_DATA PROVIDED_
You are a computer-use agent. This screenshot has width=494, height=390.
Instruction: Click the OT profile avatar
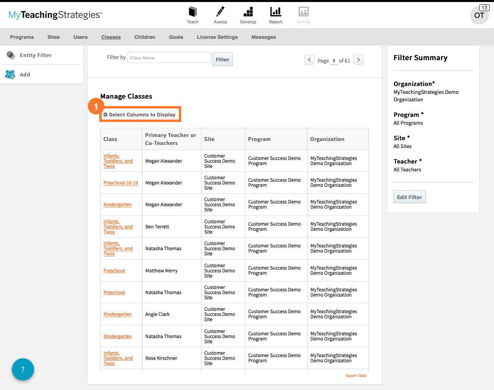(x=479, y=15)
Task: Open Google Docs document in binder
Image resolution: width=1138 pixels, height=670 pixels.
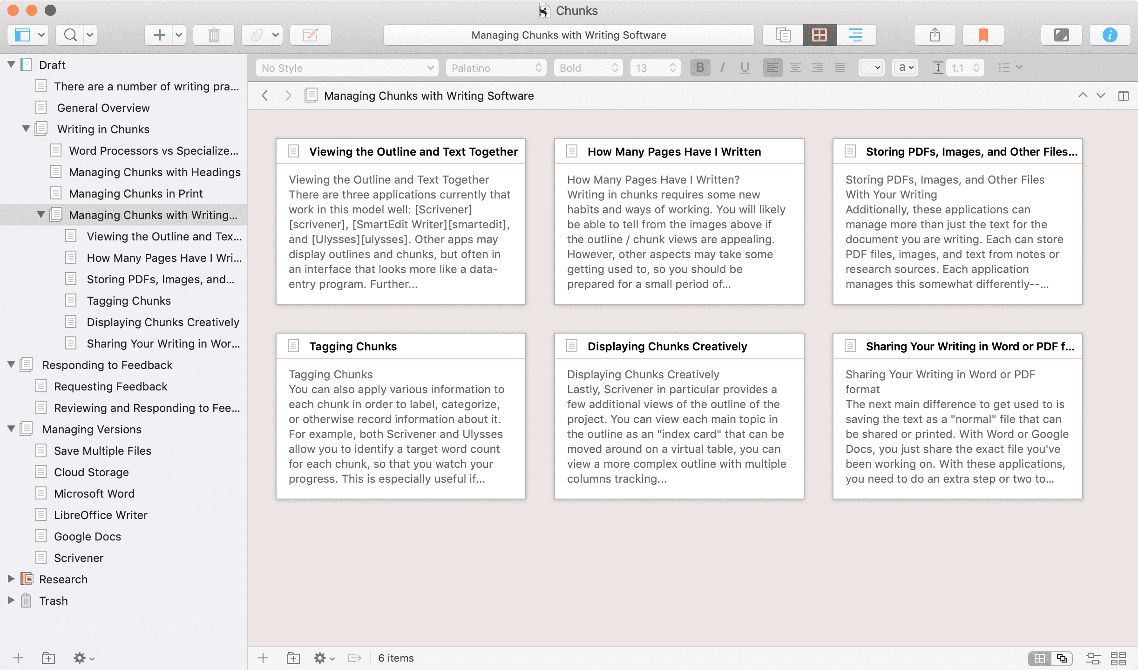Action: [x=88, y=536]
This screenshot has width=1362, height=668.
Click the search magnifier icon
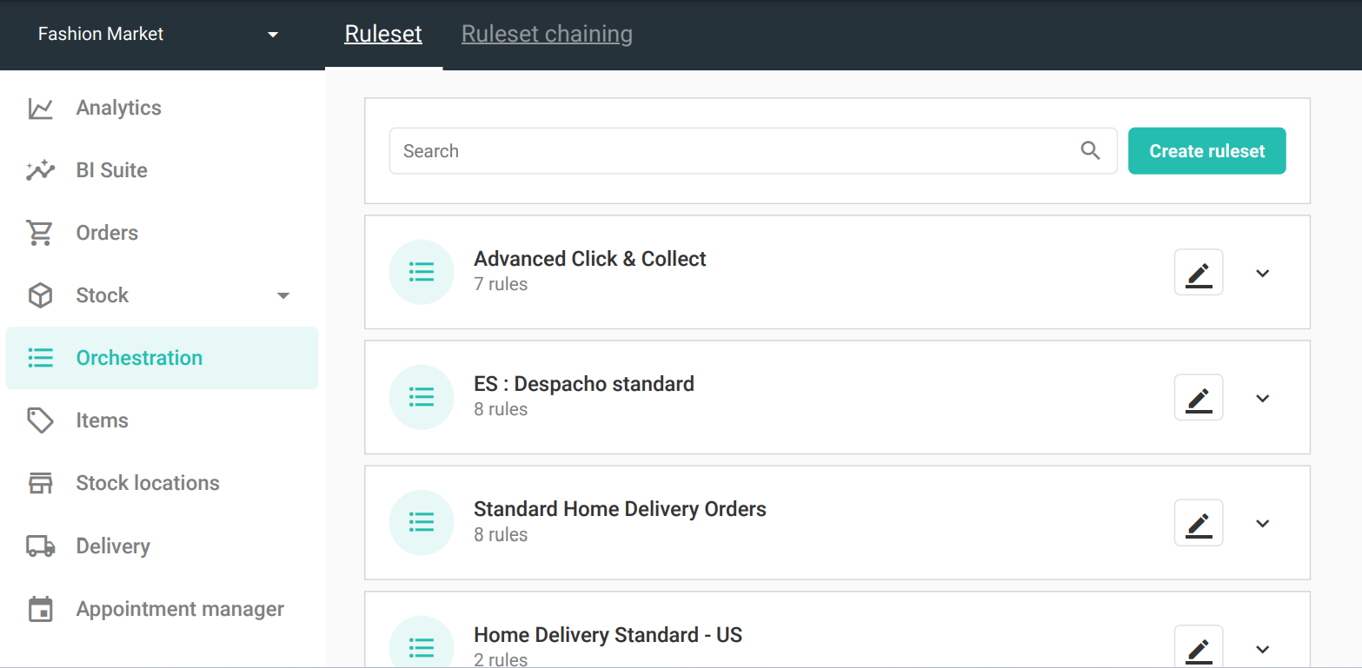tap(1090, 151)
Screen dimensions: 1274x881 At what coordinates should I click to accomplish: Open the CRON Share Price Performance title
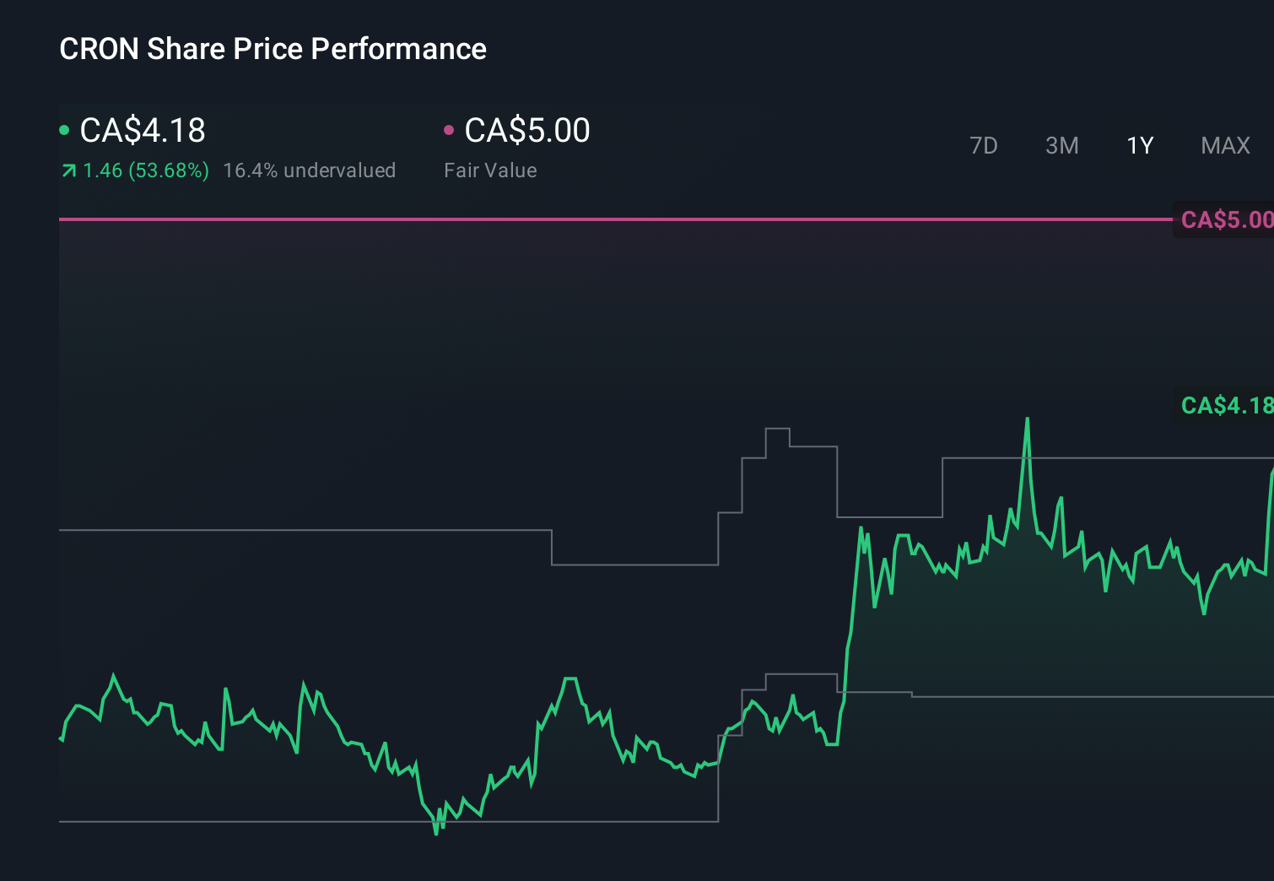[272, 49]
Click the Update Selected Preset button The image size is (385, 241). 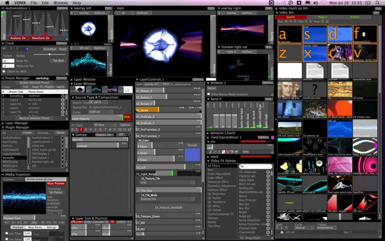coord(34,83)
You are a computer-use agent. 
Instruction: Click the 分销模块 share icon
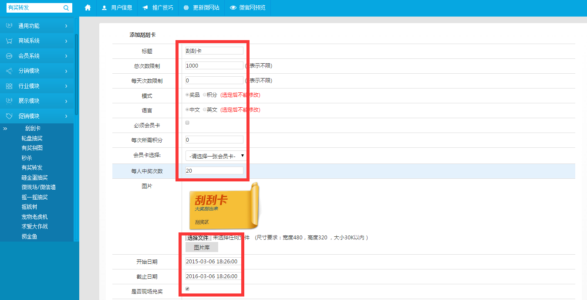(9, 71)
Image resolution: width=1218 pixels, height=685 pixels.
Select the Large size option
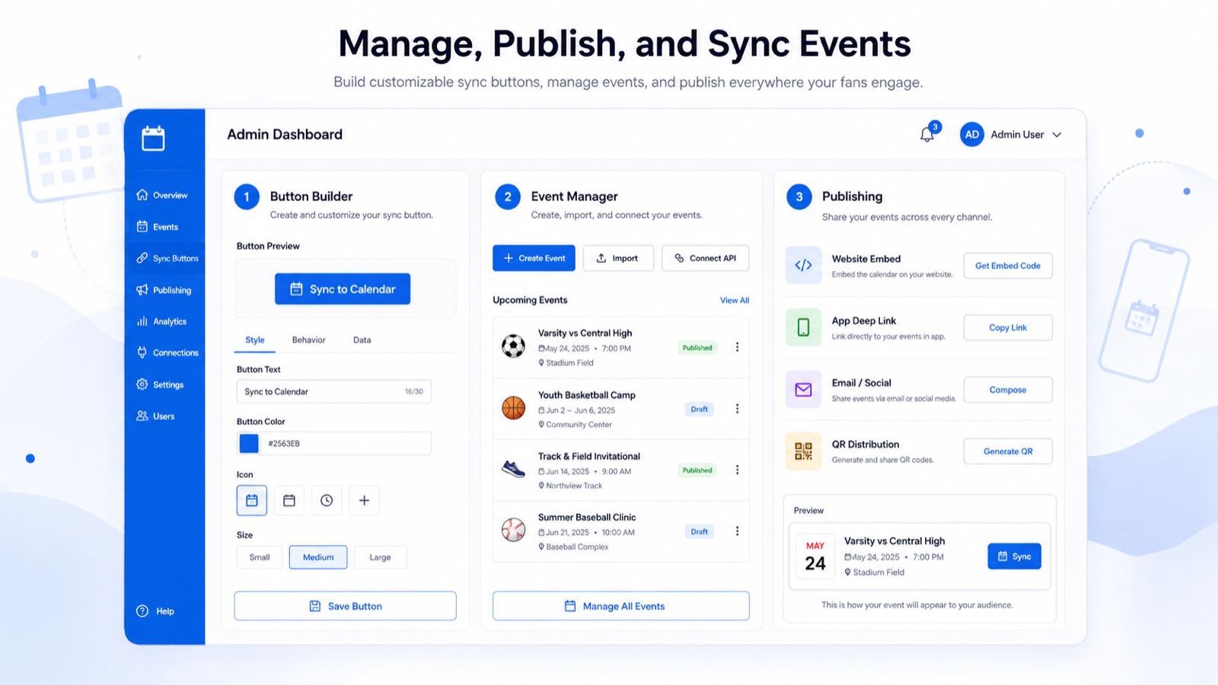click(380, 557)
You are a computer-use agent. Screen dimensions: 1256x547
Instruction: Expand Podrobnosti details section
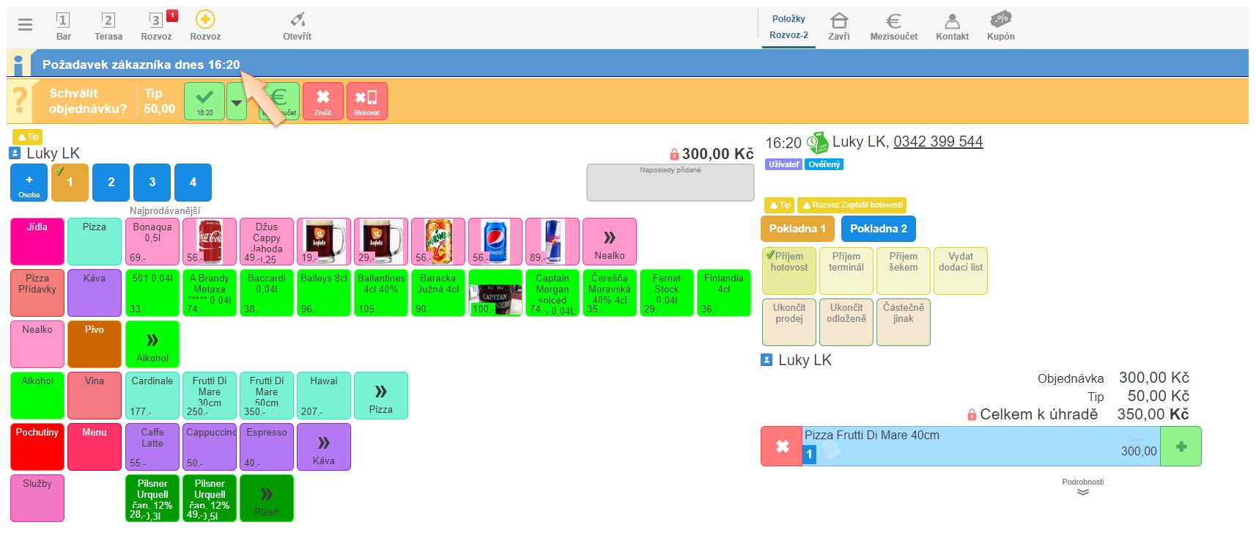point(1082,488)
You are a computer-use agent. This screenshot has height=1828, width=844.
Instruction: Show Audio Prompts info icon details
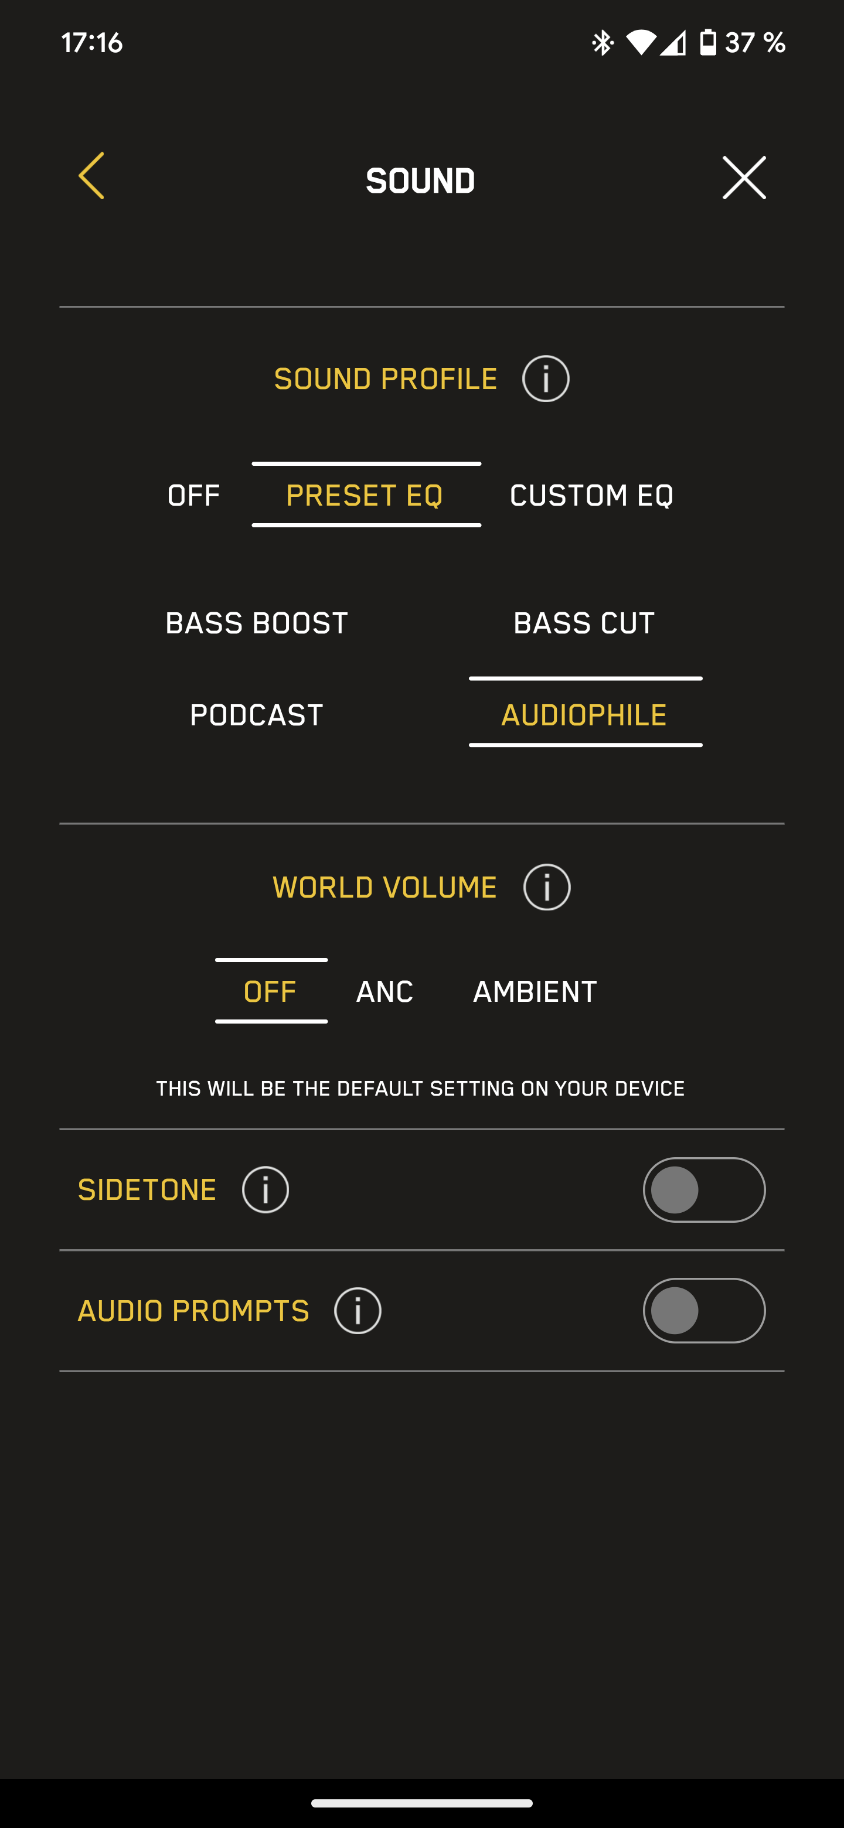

_TASK TO CARRY OUT_
Write out each line of the data that holds the string "agent".

_REPLY TO THE TASK_
You are a computer-use agent. This screenshot has width=494, height=390.
You are a computer-use agent. 
You are a computer-use agent. Screen dimensions: 1256x547
You are a computer-use agent. This screenshot has height=1828, width=844.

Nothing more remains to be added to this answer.